• GIVEN INSTRUCTION: Print each of the following lines word for word, with no changes.
__________
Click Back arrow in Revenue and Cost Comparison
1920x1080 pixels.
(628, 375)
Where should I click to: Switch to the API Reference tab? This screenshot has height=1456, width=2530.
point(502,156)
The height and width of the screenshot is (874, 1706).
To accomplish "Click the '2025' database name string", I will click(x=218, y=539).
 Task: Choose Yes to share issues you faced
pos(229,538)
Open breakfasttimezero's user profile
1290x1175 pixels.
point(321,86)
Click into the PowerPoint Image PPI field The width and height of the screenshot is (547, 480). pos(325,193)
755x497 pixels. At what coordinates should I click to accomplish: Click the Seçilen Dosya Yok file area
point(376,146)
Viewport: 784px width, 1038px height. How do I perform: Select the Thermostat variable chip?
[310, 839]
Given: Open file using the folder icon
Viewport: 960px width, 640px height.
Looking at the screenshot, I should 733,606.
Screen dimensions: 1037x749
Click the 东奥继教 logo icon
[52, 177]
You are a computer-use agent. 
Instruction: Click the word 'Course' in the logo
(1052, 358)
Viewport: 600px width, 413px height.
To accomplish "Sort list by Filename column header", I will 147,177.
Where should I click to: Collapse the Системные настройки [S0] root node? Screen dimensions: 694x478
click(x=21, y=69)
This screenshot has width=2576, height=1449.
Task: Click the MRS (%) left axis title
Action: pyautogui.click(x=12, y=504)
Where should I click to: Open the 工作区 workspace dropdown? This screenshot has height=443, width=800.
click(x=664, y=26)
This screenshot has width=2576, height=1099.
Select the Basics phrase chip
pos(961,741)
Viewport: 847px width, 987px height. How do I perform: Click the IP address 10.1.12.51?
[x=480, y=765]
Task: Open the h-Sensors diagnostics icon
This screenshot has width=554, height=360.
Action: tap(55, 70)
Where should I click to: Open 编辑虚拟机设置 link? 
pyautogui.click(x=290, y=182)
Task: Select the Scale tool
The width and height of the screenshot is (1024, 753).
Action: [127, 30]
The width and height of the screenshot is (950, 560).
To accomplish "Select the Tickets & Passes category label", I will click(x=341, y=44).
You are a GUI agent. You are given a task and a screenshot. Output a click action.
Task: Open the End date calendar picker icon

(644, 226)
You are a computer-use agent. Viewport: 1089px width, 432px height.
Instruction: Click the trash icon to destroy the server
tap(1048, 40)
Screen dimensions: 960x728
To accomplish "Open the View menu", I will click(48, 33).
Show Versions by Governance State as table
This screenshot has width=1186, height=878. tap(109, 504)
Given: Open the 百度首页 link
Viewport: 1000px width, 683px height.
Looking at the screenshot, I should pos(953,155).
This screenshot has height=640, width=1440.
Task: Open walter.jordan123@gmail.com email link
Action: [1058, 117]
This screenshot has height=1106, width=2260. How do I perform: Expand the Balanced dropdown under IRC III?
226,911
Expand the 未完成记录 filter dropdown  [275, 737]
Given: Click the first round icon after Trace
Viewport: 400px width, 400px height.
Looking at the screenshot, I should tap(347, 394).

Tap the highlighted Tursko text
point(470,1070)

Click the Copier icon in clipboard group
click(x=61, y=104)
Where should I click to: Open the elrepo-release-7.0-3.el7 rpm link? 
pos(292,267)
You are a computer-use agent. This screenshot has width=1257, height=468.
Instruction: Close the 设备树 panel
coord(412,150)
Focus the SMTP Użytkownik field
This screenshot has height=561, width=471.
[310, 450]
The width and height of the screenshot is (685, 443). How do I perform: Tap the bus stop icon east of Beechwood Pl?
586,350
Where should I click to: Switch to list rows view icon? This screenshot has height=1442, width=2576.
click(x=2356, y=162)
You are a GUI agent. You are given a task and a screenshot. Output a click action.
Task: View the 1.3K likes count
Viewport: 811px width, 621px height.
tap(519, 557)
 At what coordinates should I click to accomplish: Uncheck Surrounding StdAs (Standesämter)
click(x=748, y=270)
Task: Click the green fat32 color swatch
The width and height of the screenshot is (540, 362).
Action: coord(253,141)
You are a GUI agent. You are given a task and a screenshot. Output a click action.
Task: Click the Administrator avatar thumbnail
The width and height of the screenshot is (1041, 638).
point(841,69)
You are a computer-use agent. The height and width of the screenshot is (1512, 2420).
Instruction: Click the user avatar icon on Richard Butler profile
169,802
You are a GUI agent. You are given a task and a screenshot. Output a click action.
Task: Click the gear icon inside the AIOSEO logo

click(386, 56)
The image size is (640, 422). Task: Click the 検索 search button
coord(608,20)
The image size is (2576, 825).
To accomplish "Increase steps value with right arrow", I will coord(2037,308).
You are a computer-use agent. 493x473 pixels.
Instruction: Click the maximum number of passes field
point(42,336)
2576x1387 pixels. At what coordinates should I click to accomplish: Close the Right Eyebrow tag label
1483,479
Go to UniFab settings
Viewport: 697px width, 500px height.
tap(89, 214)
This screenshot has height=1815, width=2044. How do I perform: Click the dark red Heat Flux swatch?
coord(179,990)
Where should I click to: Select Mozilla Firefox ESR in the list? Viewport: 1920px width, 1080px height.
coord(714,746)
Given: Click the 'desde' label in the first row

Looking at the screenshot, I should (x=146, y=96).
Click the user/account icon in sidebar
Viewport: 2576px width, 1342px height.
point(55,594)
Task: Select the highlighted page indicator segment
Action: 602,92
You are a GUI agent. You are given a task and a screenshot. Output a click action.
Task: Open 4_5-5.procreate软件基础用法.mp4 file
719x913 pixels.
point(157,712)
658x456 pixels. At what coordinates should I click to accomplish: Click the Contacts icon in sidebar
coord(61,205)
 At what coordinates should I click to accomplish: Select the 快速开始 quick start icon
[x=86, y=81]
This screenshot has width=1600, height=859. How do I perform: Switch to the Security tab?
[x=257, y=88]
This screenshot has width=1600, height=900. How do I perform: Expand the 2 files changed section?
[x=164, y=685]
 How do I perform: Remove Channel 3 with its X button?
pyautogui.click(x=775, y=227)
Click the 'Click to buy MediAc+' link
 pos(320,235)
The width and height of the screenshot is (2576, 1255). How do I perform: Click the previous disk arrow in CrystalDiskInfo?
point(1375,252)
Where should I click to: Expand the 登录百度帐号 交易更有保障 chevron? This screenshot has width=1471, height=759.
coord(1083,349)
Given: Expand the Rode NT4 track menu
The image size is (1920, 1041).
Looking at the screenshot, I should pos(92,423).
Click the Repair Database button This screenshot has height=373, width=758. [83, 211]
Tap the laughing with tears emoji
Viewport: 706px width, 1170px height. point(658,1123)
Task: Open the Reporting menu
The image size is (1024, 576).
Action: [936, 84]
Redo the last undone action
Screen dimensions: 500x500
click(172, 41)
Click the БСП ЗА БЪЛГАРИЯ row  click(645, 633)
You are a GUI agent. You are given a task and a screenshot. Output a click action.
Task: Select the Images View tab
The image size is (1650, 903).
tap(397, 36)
__________
• EXERCISE ANSWER:
Click Back arrow in Revenue and Cost Comparison
1920x1080 pixels.
(628, 375)
Where should I click to: Switch to the API Reference tab? This screenshot has height=1456, width=2530.
point(502,156)
The height and width of the screenshot is (874, 1706).
To accomplish "Click the '2025' database name string", I will click(x=218, y=539).
 Task: Choose Yes to share issues you faced
pos(229,538)
Open breakfasttimezero's user profile
1290x1175 pixels.
point(321,86)
Click into the PowerPoint Image PPI field The width and height of the screenshot is (547, 480). pos(325,193)
755x497 pixels. At what coordinates should I click to accomplish: Click the Seçilen Dosya Yok file area
point(376,146)
Viewport: 784px width, 1038px height. How do I perform: Select the Thermostat variable chip?
[310, 839]
Given: Open file using the folder icon
Viewport: 960px width, 640px height.
Looking at the screenshot, I should 733,606.
Screen dimensions: 1037x749
Click the 东奥继教 logo icon
[52, 177]
You are a computer-use agent. 
Instruction: Click the word 'Course' in the logo
(1052, 358)
Viewport: 600px width, 413px height.
To accomplish "Sort list by Filename column header", I will 147,177.
Where should I click to: Collapse the Системные настройки [S0] root node? Screen dimensions: 694x478
click(x=21, y=69)
This screenshot has width=2576, height=1449.
Task: Click the MRS (%) left axis title
Action: pyautogui.click(x=12, y=504)
Where should I click to: Open the 工作区 workspace dropdown? This screenshot has height=443, width=800.
click(x=664, y=26)
This screenshot has width=2576, height=1099.
Select the Basics phrase chip
pos(961,741)
Viewport: 847px width, 987px height. How do I perform: Click the IP address 10.1.12.51?
[x=480, y=765]
Task: Open the h-Sensors diagnostics icon
This screenshot has width=554, height=360.
Action: tap(55, 70)
Where should I click to: Open 编辑虚拟机设置 link? 
pyautogui.click(x=290, y=182)
Task: Select the Scale tool
The width and height of the screenshot is (1024, 753).
Action: [127, 30]
The width and height of the screenshot is (950, 560).
To accomplish "Select the Tickets & Passes category label", I will click(x=341, y=44).
You are a GUI agent. You are given a task and a screenshot. Output a click action.
Task: Open the End date calendar picker icon

(644, 226)
You are a computer-use agent. Viewport: 1089px width, 432px height.
Instruction: Click the trash icon to destroy the server
tap(1048, 40)
Screen dimensions: 960x728
To accomplish "Open the View menu", I will click(48, 33).
Show Versions by Governance State as table
This screenshot has width=1186, height=878. tap(109, 504)
Given: Open the 百度首页 link
Viewport: 1000px width, 683px height.
Looking at the screenshot, I should pos(953,155).
This screenshot has height=640, width=1440.
Task: Open walter.jordan123@gmail.com email link
Action: [1058, 117]
This screenshot has height=1106, width=2260. How do I perform: Expand the Balanced dropdown under IRC III?
226,911
Expand the 未完成记录 filter dropdown  [275, 737]
Given: Click the first round icon after Trace
Viewport: 400px width, 400px height.
Looking at the screenshot, I should tap(347, 394).

Tap the highlighted Tursko text
point(470,1070)

Click the Copier icon in clipboard group
click(x=61, y=104)
Where should I click to: Open the elrepo-release-7.0-3.el7 rpm link? 
pos(292,267)
You are a computer-use agent. This screenshot has width=1257, height=468.
Instruction: Close the 设备树 panel
coord(412,150)
Focus the SMTP Użytkownik field
This screenshot has height=561, width=471.
[310, 450]
The width and height of the screenshot is (685, 443). How do I perform: Tap the bus stop icon east of Beechwood Pl?
586,350
Where should I click to: Switch to list rows view icon? This screenshot has height=1442, width=2576.
click(x=2356, y=162)
You are a GUI agent. You are given a task and a screenshot. Output a click action.
Task: View the 1.3K likes count
Viewport: 811px width, 621px height.
tap(519, 557)
 At what coordinates should I click to accomplish: Uncheck Surrounding StdAs (Standesämter)
click(x=748, y=270)
Task: Click the green fat32 color swatch
The width and height of the screenshot is (540, 362).
Action: coord(253,141)
You are a GUI agent. You are given a task and a screenshot. Output a click action.
Task: Click the Administrator avatar thumbnail
The width and height of the screenshot is (1041, 638).
point(841,69)
You are a computer-use agent. The height and width of the screenshot is (1512, 2420).
Instruction: Click the user avatar icon on Richard Butler profile
169,802
You are a GUI agent. You are given a task and a screenshot. Output a click action.
Task: Click the gear icon inside the AIOSEO logo

click(386, 56)
The image size is (640, 422). Task: Click the 検索 search button
coord(608,20)
The image size is (2576, 825).
To accomplish "Increase steps value with right arrow", I will coord(2037,308).
You are a computer-use agent. 493x473 pixels.
Instruction: Click the maximum number of passes field
point(42,336)
2576x1387 pixels. At what coordinates should I click to accomplish: Close the Right Eyebrow tag label
1483,479
Go to UniFab settings
Viewport: 697px width, 500px height.
tap(89, 214)
This screenshot has height=1815, width=2044. How do I perform: Click the dark red Heat Flux swatch?
coord(179,990)
Where should I click to: Select Mozilla Firefox ESR in the list? Viewport: 1920px width, 1080px height.
coord(714,746)
Given: Click the 'desde' label in the first row

Looking at the screenshot, I should (x=146, y=96).
Click the user/account icon in sidebar
Viewport: 2576px width, 1342px height.
point(55,594)
Task: Select the highlighted page indicator segment
Action: 602,92
You are a GUI agent. You are given a task and a screenshot. Output a click action.
Task: Open 4_5-5.procreate软件基础用法.mp4 file
719x913 pixels.
point(157,712)
658x456 pixels. At what coordinates should I click to accomplish: Click the Contacts icon in sidebar
coord(61,205)
 At what coordinates should I click to accomplish: Select the 快速开始 quick start icon
[x=86, y=81]
This screenshot has width=1600, height=859. How do I perform: Switch to the Security tab?
[x=257, y=88]
This screenshot has width=1600, height=900. How do I perform: Expand the 2 files changed section?
[x=164, y=685]
 How do I perform: Remove Channel 3 with its X button?
pyautogui.click(x=775, y=227)
Click the 'Click to buy MediAc+' link
 pos(320,235)
The width and height of the screenshot is (2576, 1255). How do I perform: Click the previous disk arrow in CrystalDiskInfo?
point(1375,252)
Where should I click to: Expand the 登录百度帐号 交易更有保障 chevron? This screenshot has width=1471, height=759.
coord(1083,349)
Given: Expand the Rode NT4 track menu
The image size is (1920, 1041).
Looking at the screenshot, I should pos(92,423).
Click the Repair Database button This screenshot has height=373, width=758. [83, 211]
Tap the laughing with tears emoji
Viewport: 706px width, 1170px height. point(658,1123)
Task: Open the Reporting menu
The image size is (1024, 576).
Action: [936, 84]
Redo the last undone action
Screen dimensions: 500x500
click(172, 41)
Click the БСП ЗА БЪЛГАРИЯ row  click(645, 633)
You are a GUI agent. You are given a task and a screenshot. Output a click action.
Task: Select the Images View tab
The image size is (1650, 903).
tap(397, 36)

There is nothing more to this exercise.